課題の要件 - 以下に示す『ダダ・シュルレアリスム新訳詩集』の書評を、最後の文に続けて書き継いでください。

記事 -
========================
読書三昧(仮免) 禹歩の痛痒アーカイブ

乱読中年、中途と半端を生きる

塚原史+後藤美和子 編訳『ダダ・シュルレアリスム新訳詩集』(思潮社 2016)

チューリッヒ・ダダ100周年、アンドレ・ブルトン没後50年の年に刊行されたダダ・シュルレアリスム新訳新編アンソロジー。上下二段組み、236ページ。詩人32名、199篇という満足感が得られるラインナップであった。
刊行の意図としては、美術の世界のダダ・シュルレアリスムは現代においても展覧会や画集で多く触れる機会があるのに、両運動の中心的人物であったトリスタン・ツァラアンドレ・ブルトンをはじめとして、その中心的活動であった詩作については、新刊書店で手に取ることが難しいという、文学全敗の状況に対してのひとつの抵抗の試みということが挙げられていた。何らかのきっかけで、新しい世代にも読んでもらえるようになるといいなと思いつつ私は読み通した。
個人的にはフランシス・ポンジュの作品9篇が収録されていたところにいちばん興奮した。現実的にダダにもシュルレアリスムにも近づき活動していた時期があるということが人物解説で示されているが、詩の印象は他のダダの詩人、シュルレアリスムの詩人の作品の印象とは大きく異なり、ダダ・シュルレアリスムのアンソロジーのなかにポンジュの作品が置かれることで、ポンジュ作品の特異性がより際立つようになっているなと感じ取った。ダダの既存価値の否定、シュルレアリスムの現実と理性の超克、両者の方向性とは距離を置くポンジュの物と言語への徹底した観察と関心は、鮮明な現実の世界を切りとったなかに譬喩による幻想性を注ぎ込んで、平凡なものの世界を祝祭に変容させている。
========================
記録 -
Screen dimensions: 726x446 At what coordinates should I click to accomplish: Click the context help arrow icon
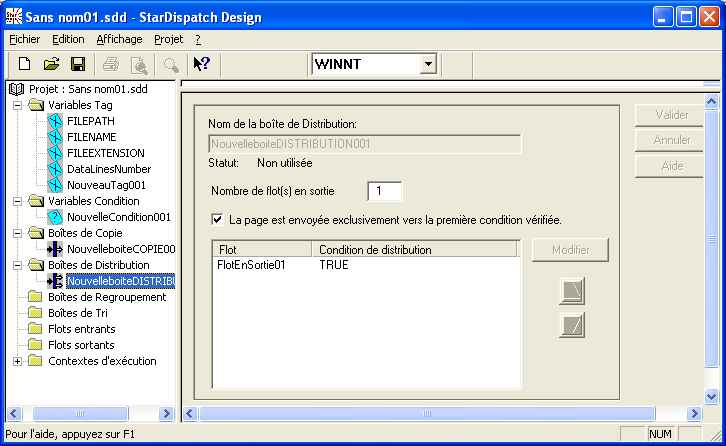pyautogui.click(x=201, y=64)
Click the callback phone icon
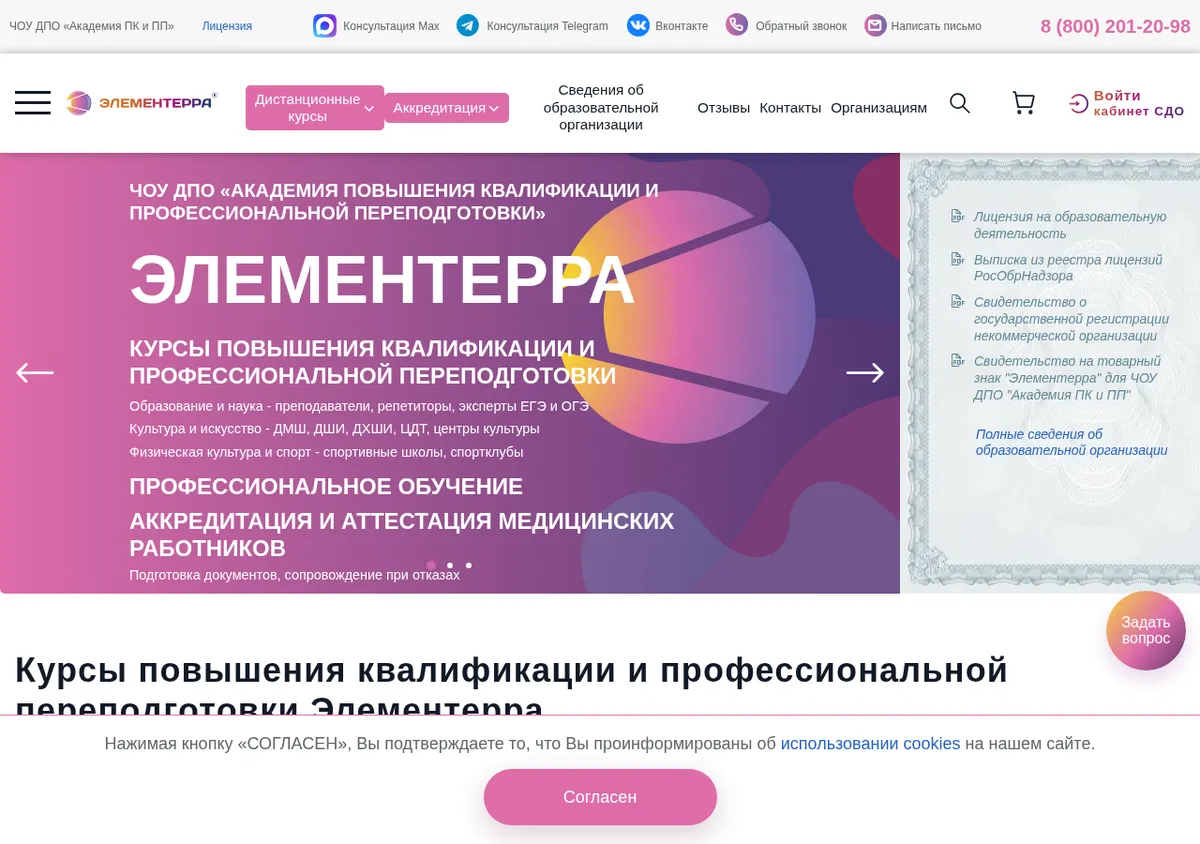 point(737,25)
========================
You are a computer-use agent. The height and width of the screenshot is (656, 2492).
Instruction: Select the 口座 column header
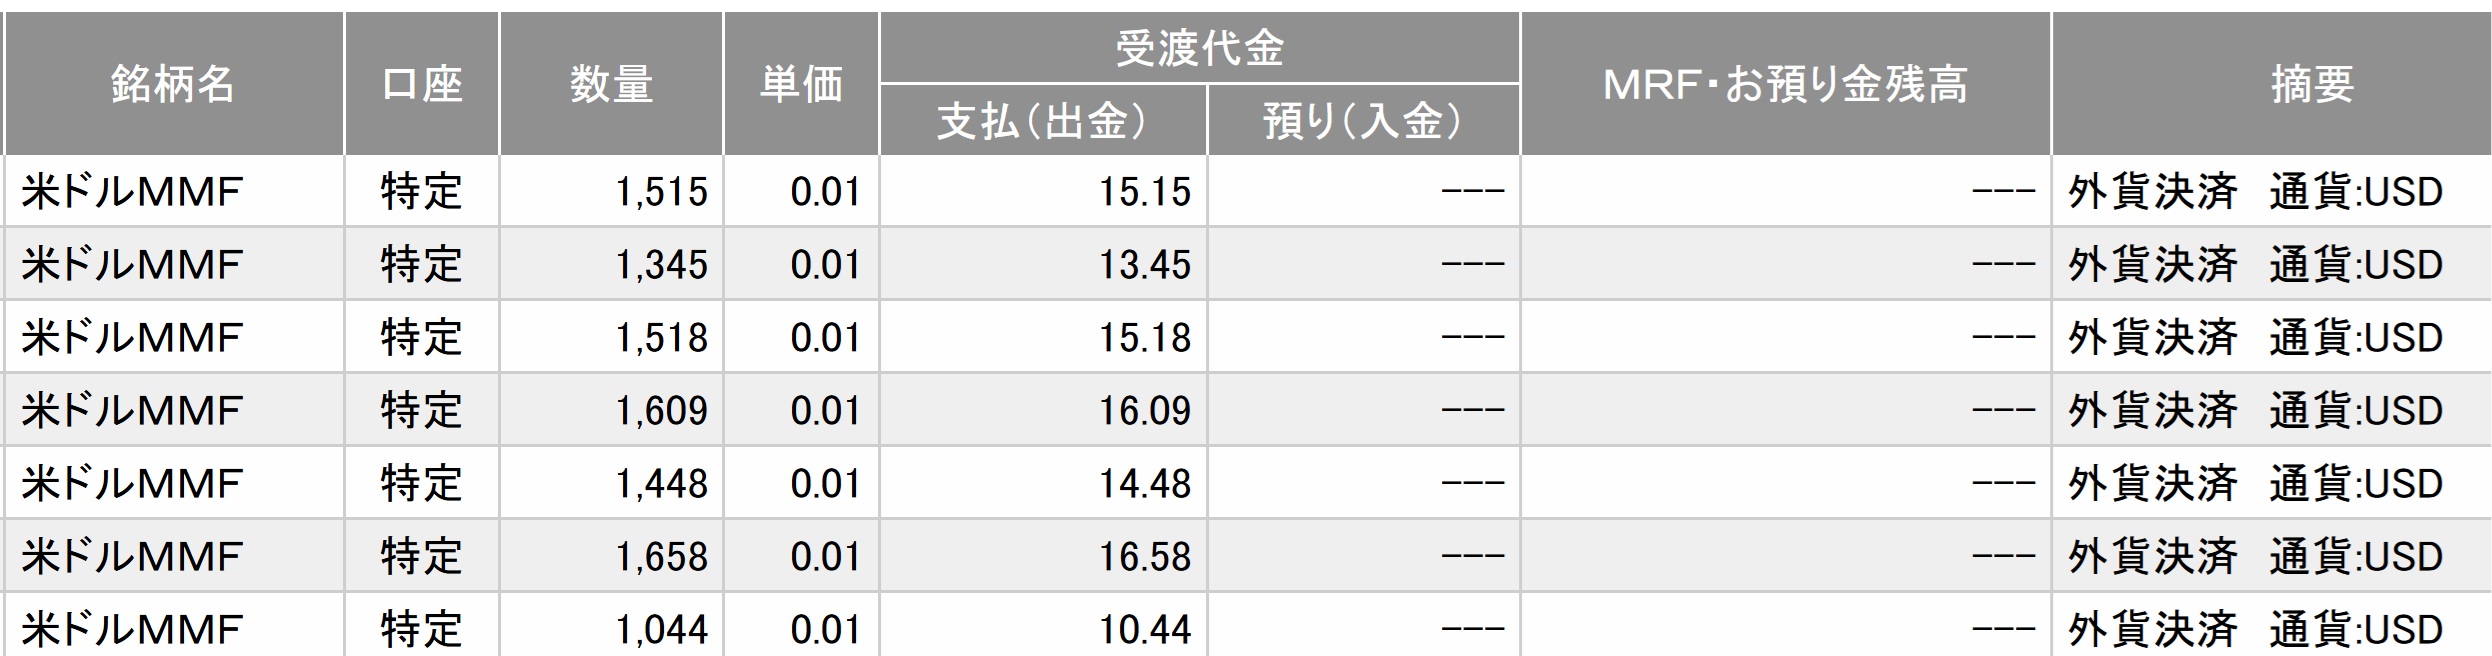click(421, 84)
========================
課題の結果 -
例えば作品「蝋燭(プジー)」の最終部

けれども蝋燭(プジー)は、本のページの上に明かりを揺らめかせ、独特の煙を発散して読者をはげます――そして最後には受け皿に身をかがめ、その養分の中で溺れてしまう。

これは小沢書店の『フランシス・ポンジュ詩集』の阿部良雄訳では以下のようになっている。

一方、蝋燭はといえば、独自の煙を急に吐き出しながら、本の上に光をちらつかせることによって読者を激励する、――それから自らの台皿の上に身を傾け、自ら食料とするものの中に溺れるのだ。

比較してみると、塚原史訳のほうがやわらかでより日常語に近い語感の言葉を用いながら、現実のなかの幻想的な光景を再現するのに成功しているようにみえる。「その養分の中で溺れてしまう」という大げさにならない日本語譬喩表現をとっていること、この例をみてみることだけでも本書『ダダ・シュルレアリスム新訳詩集』の翻訳アンソロジーとしての方向性と、新訳で新たに紹介することの意味がじんわり伝わってくる。

ほかの詩人についてもいつでもゆっくり味わい直すことができるような本になっているに違いないと思う。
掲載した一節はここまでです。